*** Begin section ***

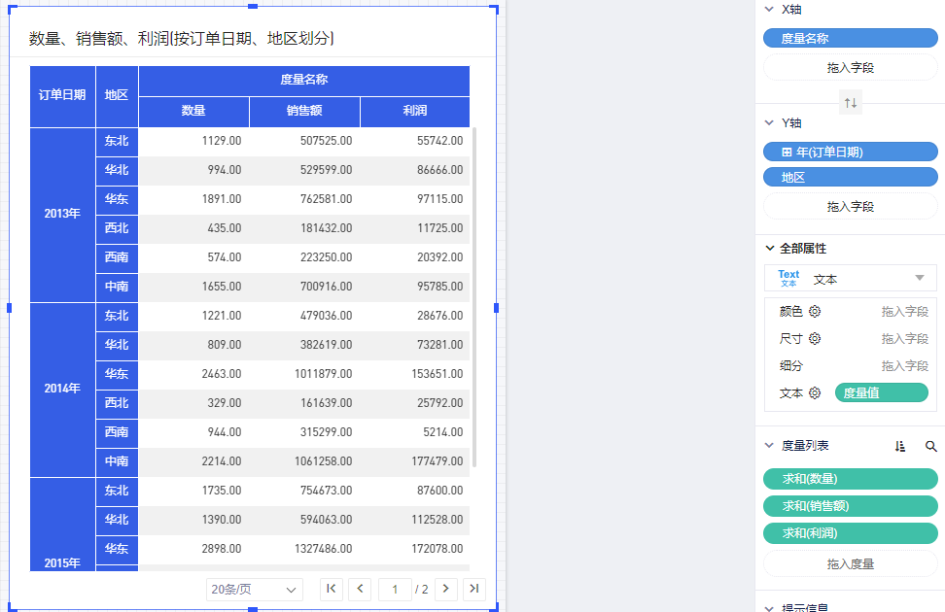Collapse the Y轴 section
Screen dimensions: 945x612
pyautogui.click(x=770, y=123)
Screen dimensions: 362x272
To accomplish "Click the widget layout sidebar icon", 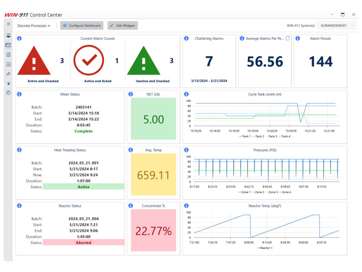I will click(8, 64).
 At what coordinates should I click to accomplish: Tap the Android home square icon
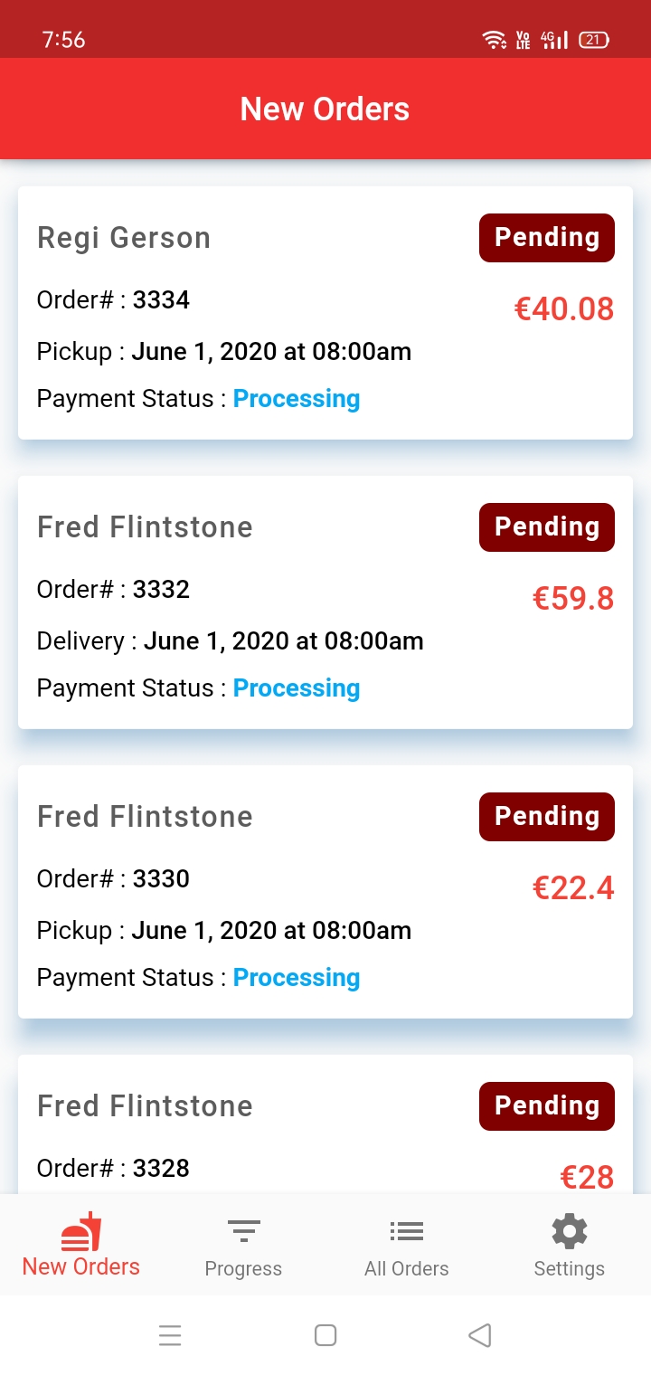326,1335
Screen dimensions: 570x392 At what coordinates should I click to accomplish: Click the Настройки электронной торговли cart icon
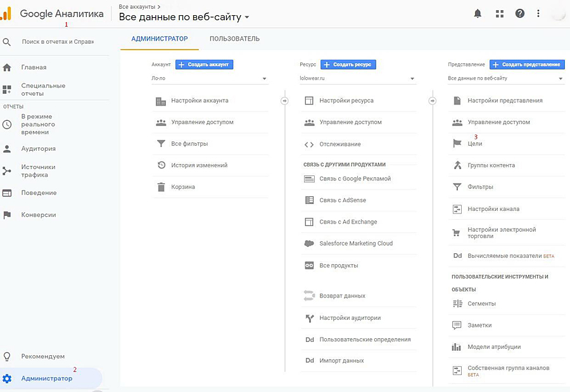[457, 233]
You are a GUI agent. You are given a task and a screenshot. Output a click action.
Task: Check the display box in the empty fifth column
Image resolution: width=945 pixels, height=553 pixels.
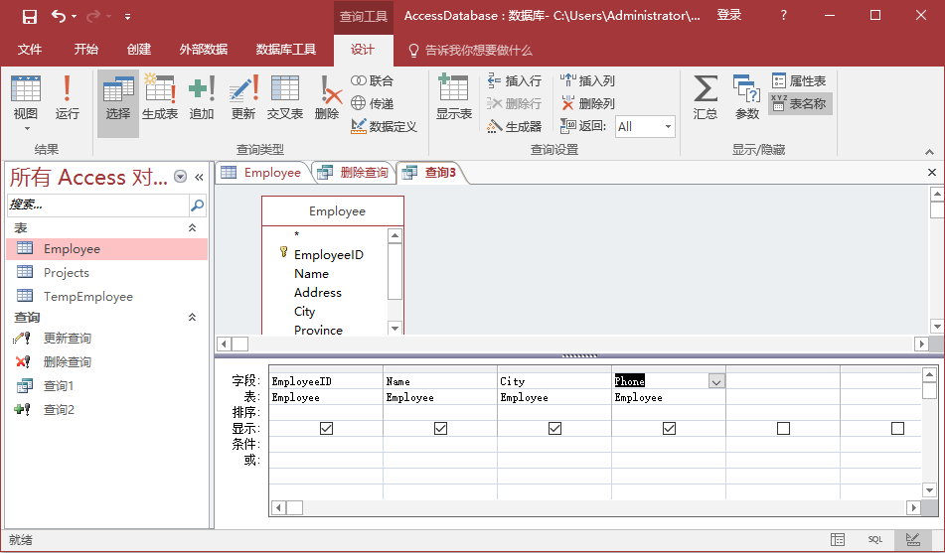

*** End section ***

ACTIVITY >> Every line above from the one with "At what coordinates should I click to accomplish: Tap" down to the one with "Task: Check the" must be written out exactly, and no picture may appear.

TASK ANSWER >>
 At what coordinates should I click to accomplish: Tap the Android home square icon
326,1335
Screen dimensions: 570x392 At what coordinates should I click to accomplish: Click the Настройки электронной торговли cart icon
[457, 233]
You are a GUI agent. You are given a task and a screenshot. Output a click action.
Task: Check the display box in the empty fifth column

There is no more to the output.